# Exercise requirements
All of the entries below should be copied exactly as they appear.

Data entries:
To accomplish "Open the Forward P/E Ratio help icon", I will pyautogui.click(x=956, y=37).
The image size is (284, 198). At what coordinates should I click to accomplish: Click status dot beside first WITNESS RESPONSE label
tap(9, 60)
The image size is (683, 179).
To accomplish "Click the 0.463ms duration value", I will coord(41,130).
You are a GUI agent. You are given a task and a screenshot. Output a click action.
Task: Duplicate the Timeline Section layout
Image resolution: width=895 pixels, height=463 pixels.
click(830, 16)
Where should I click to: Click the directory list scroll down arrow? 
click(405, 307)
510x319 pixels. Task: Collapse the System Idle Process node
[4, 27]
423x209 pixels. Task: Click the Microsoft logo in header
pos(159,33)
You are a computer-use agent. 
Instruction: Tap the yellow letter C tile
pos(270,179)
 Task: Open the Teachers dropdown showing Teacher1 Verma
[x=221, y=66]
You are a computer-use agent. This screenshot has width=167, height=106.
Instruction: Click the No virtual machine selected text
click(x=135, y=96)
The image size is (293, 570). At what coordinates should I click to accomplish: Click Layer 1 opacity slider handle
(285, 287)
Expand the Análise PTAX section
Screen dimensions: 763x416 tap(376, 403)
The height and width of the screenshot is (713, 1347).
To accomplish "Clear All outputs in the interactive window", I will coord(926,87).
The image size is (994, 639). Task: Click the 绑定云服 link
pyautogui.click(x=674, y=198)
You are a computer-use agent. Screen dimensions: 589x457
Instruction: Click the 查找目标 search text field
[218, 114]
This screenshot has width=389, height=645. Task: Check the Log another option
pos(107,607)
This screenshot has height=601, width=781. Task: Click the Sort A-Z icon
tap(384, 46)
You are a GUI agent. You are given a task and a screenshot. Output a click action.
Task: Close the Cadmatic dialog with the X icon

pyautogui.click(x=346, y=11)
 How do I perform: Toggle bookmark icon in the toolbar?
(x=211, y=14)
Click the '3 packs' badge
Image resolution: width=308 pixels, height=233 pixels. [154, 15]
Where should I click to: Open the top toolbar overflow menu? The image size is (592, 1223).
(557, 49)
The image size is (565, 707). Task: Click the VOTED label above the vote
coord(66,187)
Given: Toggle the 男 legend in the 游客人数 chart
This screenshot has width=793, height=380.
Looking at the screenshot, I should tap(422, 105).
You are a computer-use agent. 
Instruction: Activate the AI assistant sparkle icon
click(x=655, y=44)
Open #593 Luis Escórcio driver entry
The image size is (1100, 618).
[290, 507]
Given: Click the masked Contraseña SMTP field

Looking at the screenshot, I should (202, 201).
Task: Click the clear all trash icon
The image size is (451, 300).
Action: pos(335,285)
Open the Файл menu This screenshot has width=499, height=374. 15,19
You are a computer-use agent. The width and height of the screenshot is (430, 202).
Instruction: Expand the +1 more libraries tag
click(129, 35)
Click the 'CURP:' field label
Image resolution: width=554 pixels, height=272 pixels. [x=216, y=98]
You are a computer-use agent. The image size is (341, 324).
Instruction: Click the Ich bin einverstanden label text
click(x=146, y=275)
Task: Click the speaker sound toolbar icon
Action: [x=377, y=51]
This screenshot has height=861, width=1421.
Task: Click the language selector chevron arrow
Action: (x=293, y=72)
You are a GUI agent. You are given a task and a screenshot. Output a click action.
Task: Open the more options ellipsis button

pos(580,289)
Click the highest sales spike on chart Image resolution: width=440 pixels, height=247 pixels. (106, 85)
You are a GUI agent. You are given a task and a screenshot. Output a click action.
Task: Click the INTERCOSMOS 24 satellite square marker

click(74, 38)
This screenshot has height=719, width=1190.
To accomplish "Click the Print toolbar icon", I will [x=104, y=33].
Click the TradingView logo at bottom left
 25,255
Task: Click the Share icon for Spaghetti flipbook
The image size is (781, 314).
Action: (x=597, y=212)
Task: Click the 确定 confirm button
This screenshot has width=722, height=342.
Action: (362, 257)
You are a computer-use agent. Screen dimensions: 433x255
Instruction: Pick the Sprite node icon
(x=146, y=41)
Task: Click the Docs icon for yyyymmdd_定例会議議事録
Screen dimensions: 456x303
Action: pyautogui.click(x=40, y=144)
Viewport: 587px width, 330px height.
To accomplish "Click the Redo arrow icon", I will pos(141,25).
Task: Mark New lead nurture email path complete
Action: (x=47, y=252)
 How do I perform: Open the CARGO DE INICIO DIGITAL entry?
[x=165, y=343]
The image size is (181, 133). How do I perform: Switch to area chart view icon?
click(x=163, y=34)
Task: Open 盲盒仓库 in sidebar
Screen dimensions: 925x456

# Reply
To accomplish "Open the Forward P/E Ratio help icon", I will pyautogui.click(x=956, y=37).
The image size is (284, 198). At what coordinates should I click to accomplish: Click status dot beside first WITNESS RESPONSE label
tap(9, 60)
The image size is (683, 179).
To accomplish "Click the 0.463ms duration value", I will coord(41,130).
You are a GUI agent. You are given a task and a screenshot. Output a click action.
Task: Duplicate the Timeline Section layout
Image resolution: width=895 pixels, height=463 pixels.
click(830, 16)
Where should I click to: Click the directory list scroll down arrow? 
click(405, 307)
510x319 pixels. Task: Collapse the System Idle Process node
[4, 27]
423x209 pixels. Task: Click the Microsoft logo in header
pos(159,33)
You are a computer-use agent. 
Instruction: Tap the yellow letter C tile
pos(270,179)
 Task: Open the Teachers dropdown showing Teacher1 Verma
[x=221, y=66]
You are a computer-use agent. This screenshot has width=167, height=106.
Instruction: Click the No virtual machine selected text
click(x=135, y=96)
The image size is (293, 570). At what coordinates should I click to accomplish: Click Layer 1 opacity slider handle
(285, 287)
Expand the Análise PTAX section
Screen dimensions: 763x416 tap(376, 403)
The height and width of the screenshot is (713, 1347).
To accomplish "Clear All outputs in the interactive window", I will coord(926,87).
The image size is (994, 639). Task: Click the 绑定云服 link
pyautogui.click(x=674, y=198)
You are a computer-use agent. Screen dimensions: 589x457
Instruction: Click the 查找目标 search text field
[218, 114]
This screenshot has width=389, height=645. Task: Check the Log another option
pos(107,607)
This screenshot has height=601, width=781. Task: Click the Sort A-Z icon
tap(384, 46)
You are a GUI agent. You are given a task and a screenshot. Output a click action.
Task: Close the Cadmatic dialog with the X icon

pyautogui.click(x=346, y=11)
 How do I perform: Toggle bookmark icon in the toolbar?
(x=211, y=14)
Click the '3 packs' badge
Image resolution: width=308 pixels, height=233 pixels. [154, 15]
Where should I click to: Open the top toolbar overflow menu? The image size is (592, 1223).
(557, 49)
The image size is (565, 707). Task: Click the VOTED label above the vote
coord(66,187)
Given: Toggle the 男 legend in the 游客人数 chart
This screenshot has width=793, height=380.
Looking at the screenshot, I should tap(422, 105).
You are a computer-use agent. 
Instruction: Activate the AI assistant sparkle icon
click(x=655, y=44)
Open #593 Luis Escórcio driver entry
The image size is (1100, 618).
[290, 507]
Given: Click the masked Contraseña SMTP field

Looking at the screenshot, I should (202, 201).
Task: Click the clear all trash icon
The image size is (451, 300).
Action: pos(335,285)
Open the Файл menu This screenshot has width=499, height=374. 15,19
You are a computer-use agent. The width and height of the screenshot is (430, 202).
Instruction: Expand the +1 more libraries tag
click(129, 35)
Click the 'CURP:' field label
Image resolution: width=554 pixels, height=272 pixels. [x=216, y=98]
You are a computer-use agent. The image size is (341, 324).
Instruction: Click the Ich bin einverstanden label text
click(x=146, y=275)
Task: Click the speaker sound toolbar icon
Action: [x=377, y=51]
This screenshot has height=861, width=1421.
Task: Click the language selector chevron arrow
Action: (x=293, y=72)
You are a GUI agent. You are given a task and a screenshot. Output a click action.
Task: Open the more options ellipsis button

pos(580,289)
Click the highest sales spike on chart Image resolution: width=440 pixels, height=247 pixels. (106, 85)
You are a GUI agent. You are given a task and a screenshot. Output a click action.
Task: Click the INTERCOSMOS 24 satellite square marker

click(74, 38)
This screenshot has height=719, width=1190.
To accomplish "Click the Print toolbar icon", I will [x=104, y=33].
Click the TradingView logo at bottom left
 25,255
Task: Click the Share icon for Spaghetti flipbook
The image size is (781, 314).
Action: (x=597, y=212)
Task: Click the 确定 confirm button
This screenshot has width=722, height=342.
Action: (362, 257)
You are a computer-use agent. Screen dimensions: 433x255
Instruction: Pick the Sprite node icon
(x=146, y=41)
Task: Click the Docs icon for yyyymmdd_定例会議議事録
Screen dimensions: 456x303
Action: pyautogui.click(x=40, y=144)
Viewport: 587px width, 330px height.
To accomplish "Click the Redo arrow icon", I will pos(141,25).
Task: Mark New lead nurture email path complete
Action: (x=47, y=252)
 How do I perform: Open the CARGO DE INICIO DIGITAL entry?
[x=165, y=343]
The image size is (181, 133). How do I perform: Switch to area chart view icon?
click(x=163, y=34)
Task: Open 盲盒仓库 in sidebar
Screen dimensions: 925x456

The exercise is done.